Even though Anavar produces fewer extreme androgenic effects than other anabolic steroids does not make it perfectly safe for users.
Women who are pregnant, planning to get pregnant, or breast-feeding should avoid use of Anavar and other anabolic-androgenic steroids due to possible dangers of fetal development as well as risks to infant growth and health.
Also be aware of the emotional and mental side effects associated with anabolic steroid usage.
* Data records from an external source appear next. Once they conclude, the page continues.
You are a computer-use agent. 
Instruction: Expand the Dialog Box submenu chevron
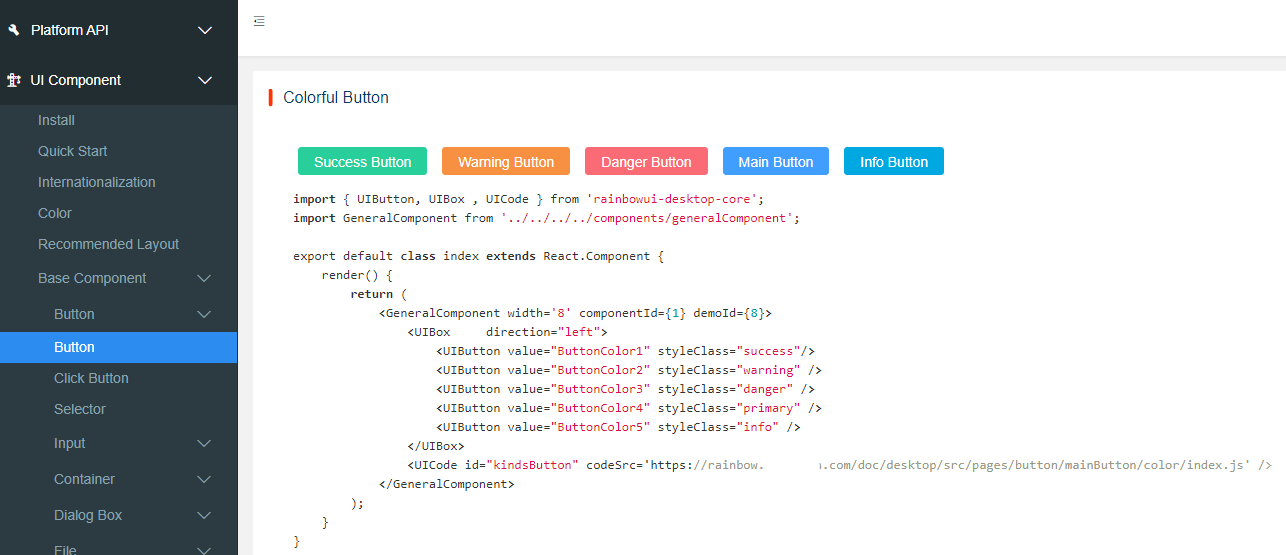pyautogui.click(x=204, y=515)
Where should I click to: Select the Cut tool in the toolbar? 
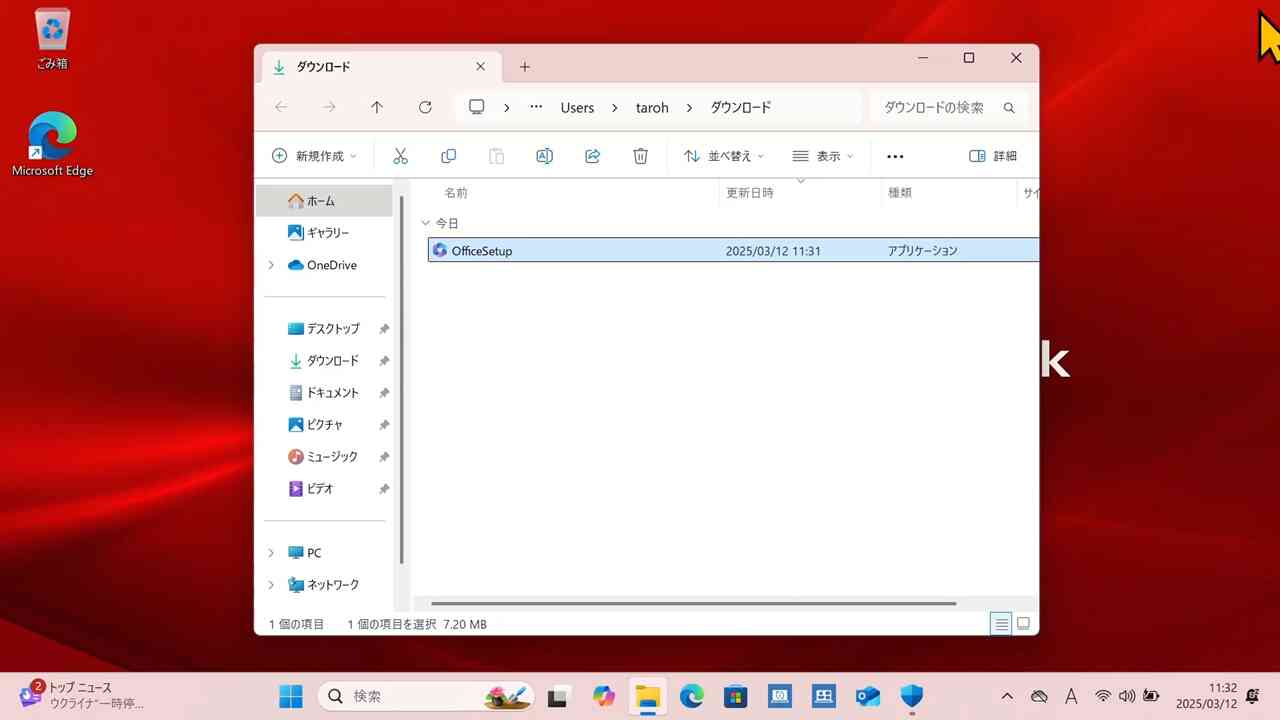point(400,156)
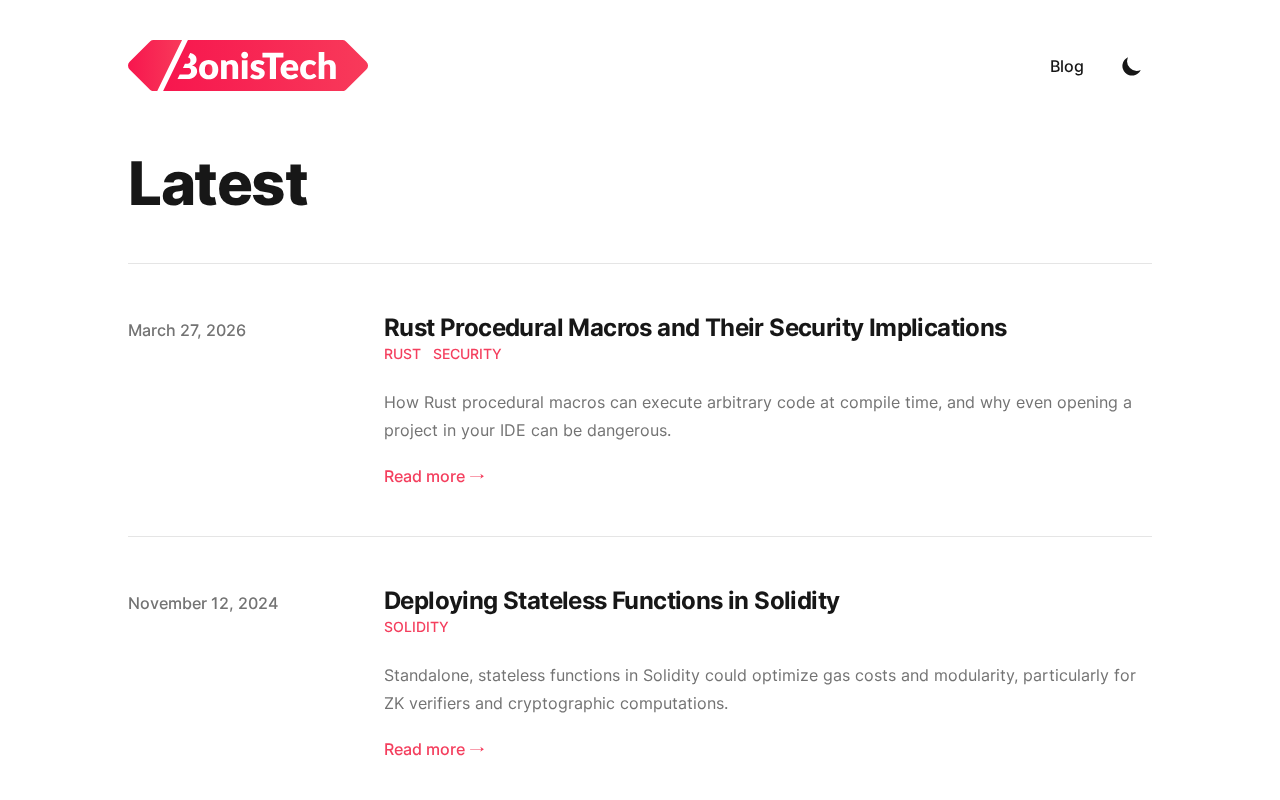Click the arrow after the Solidity post's Read more
The height and width of the screenshot is (800, 1280).
477,750
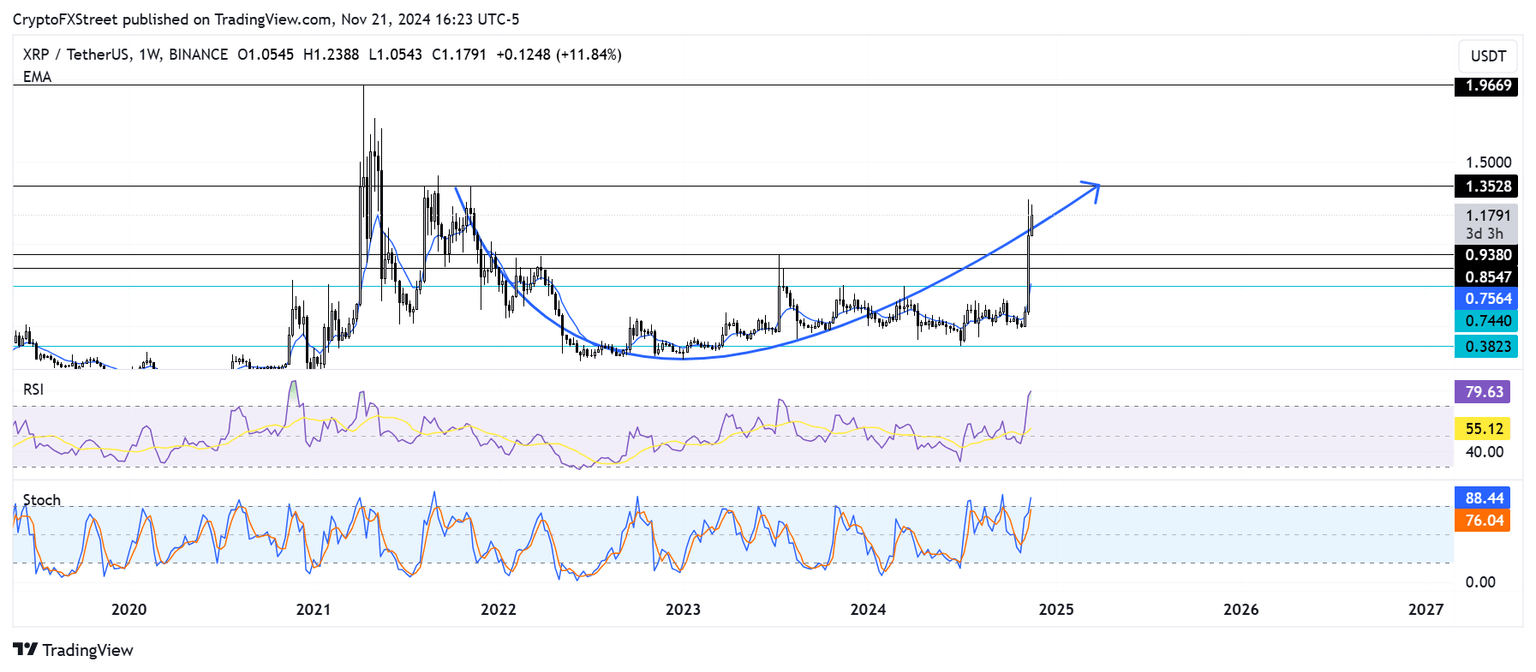Viewport: 1536px width, 672px height.
Task: Click the 3d 3h candle countdown label
Action: click(x=1486, y=232)
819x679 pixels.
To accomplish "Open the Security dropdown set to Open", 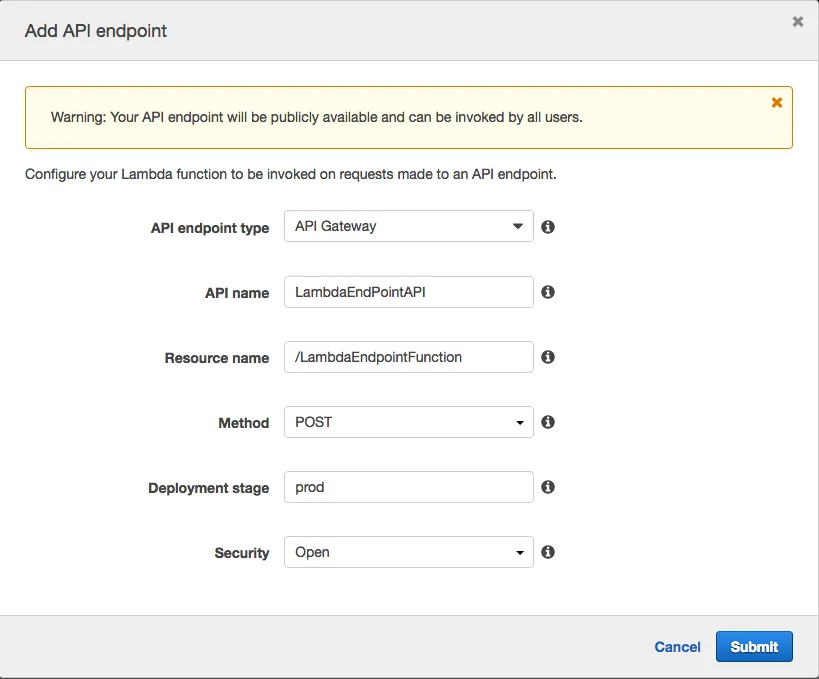I will coord(408,552).
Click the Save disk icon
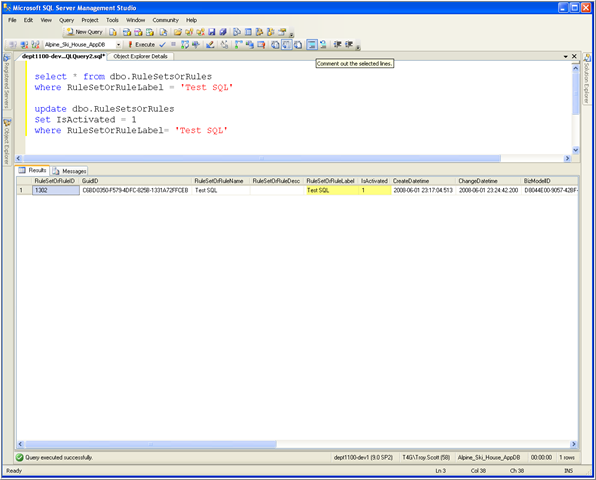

The most common side effects in this regard include irrational or erratic behavior, increased aggressiveness, and erratic mood swings.
A number of bodybuilding forum discussions state that they’ve read that anabolic steroids don’t have an effect on brain function directly, but in a way they do.
In animal studies, anabolic steroids have been shown to influence synthesis of dopamine in the brain.
Some studies have sought to explore and assess the relationship between dopamine and steroids, especially in regard to Parkinson’s patients, and the potential of steroids to have a beneficial impact on a number of central nervous system disorders.
These studies are years away from determining whether benefits overwhelmingly outweigh risks of use.
In the meantime, it’s important for bodybuilders to accept the fact that misuse, overuse, and abuse of anabolic steroids can have a negative impact on brain chemical activities and pathways including production and function of dopamine and serotonin, both of which have a vital influence on emotional aspects of health.
Before considering use of Anavar or other anabolic-androgenic steroids for physical performance enhancement, physique, or bodybuilding competitions, understand that gains are temporary.
As the drugs are discontinued, those gains will gradually disappear.
The same cannot always be said of the side effects and adverse reactions to drug use, not only limited to the anabolic steroid itself, but other drugs as mentioned that are designed to enhance benefits or negate or reduce side effects and adverse reactions.